**Information provided**
===============

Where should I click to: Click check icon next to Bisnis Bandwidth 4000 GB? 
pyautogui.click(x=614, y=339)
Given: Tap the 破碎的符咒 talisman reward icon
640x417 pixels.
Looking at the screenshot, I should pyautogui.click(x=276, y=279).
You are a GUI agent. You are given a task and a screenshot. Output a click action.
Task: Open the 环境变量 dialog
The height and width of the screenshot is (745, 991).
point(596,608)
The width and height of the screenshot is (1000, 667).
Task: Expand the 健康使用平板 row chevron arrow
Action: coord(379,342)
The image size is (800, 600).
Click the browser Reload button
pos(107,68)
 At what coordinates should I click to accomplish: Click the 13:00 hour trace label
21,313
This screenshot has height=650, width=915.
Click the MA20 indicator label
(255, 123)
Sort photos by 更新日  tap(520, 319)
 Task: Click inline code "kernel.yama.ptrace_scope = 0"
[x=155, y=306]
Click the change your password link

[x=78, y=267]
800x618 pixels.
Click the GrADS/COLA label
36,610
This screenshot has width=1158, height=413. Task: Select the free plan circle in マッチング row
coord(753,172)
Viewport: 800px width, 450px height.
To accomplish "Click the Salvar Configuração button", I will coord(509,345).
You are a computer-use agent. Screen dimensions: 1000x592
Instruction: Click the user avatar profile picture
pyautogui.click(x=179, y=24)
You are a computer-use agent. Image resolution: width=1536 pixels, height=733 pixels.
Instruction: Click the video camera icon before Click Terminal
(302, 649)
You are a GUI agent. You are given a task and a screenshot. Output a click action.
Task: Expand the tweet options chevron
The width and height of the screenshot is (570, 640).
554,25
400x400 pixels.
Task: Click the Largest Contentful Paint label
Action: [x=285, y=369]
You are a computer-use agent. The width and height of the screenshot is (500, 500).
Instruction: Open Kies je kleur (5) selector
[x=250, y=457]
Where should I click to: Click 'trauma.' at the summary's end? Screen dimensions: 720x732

===============

**Work request**
Repeat all the entries exactly as given.

**Answer to this task**
Where should I click to: Click check icon next to Bisnis Bandwidth 4000 GB? 
pyautogui.click(x=614, y=339)
Given: Tap the 破碎的符咒 talisman reward icon
640x417 pixels.
Looking at the screenshot, I should pyautogui.click(x=276, y=279).
You are a GUI agent. You are given a task and a screenshot. Output a click action.
Task: Open the 环境变量 dialog
The height and width of the screenshot is (745, 991).
point(596,608)
The width and height of the screenshot is (1000, 667).
Task: Expand the 健康使用平板 row chevron arrow
Action: coord(379,342)
The image size is (800, 600).
Click the browser Reload button
pos(107,68)
 At what coordinates should I click to accomplish: Click the 13:00 hour trace label
21,313
This screenshot has height=650, width=915.
Click the MA20 indicator label
(255, 123)
Sort photos by 更新日  tap(520, 319)
 Task: Click inline code "kernel.yama.ptrace_scope = 0"
[x=155, y=306]
Click the change your password link

[x=78, y=267]
800x618 pixels.
Click the GrADS/COLA label
36,610
This screenshot has width=1158, height=413. Task: Select the free plan circle in マッチング row
coord(753,172)
Viewport: 800px width, 450px height.
To accomplish "Click the Salvar Configuração button", I will coord(509,345).
You are a computer-use agent. Screen dimensions: 1000x592
Instruction: Click the user avatar profile picture
pyautogui.click(x=179, y=24)
You are a computer-use agent. Image resolution: width=1536 pixels, height=733 pixels.
Instruction: Click the video camera icon before Click Terminal
(302, 649)
You are a GUI agent. You are given a task and a screenshot. Output a click action.
Task: Expand the tweet options chevron
The width and height of the screenshot is (570, 640).
554,25
400x400 pixels.
Task: Click the Largest Contentful Paint label
Action: [x=285, y=369]
You are a computer-use agent. The width and height of the screenshot is (500, 500).
Instruction: Open Kies je kleur (5) selector
[x=250, y=457]
Where should I click to: Click 'trauma.' at the summary's end? Screen dimensions: 720x732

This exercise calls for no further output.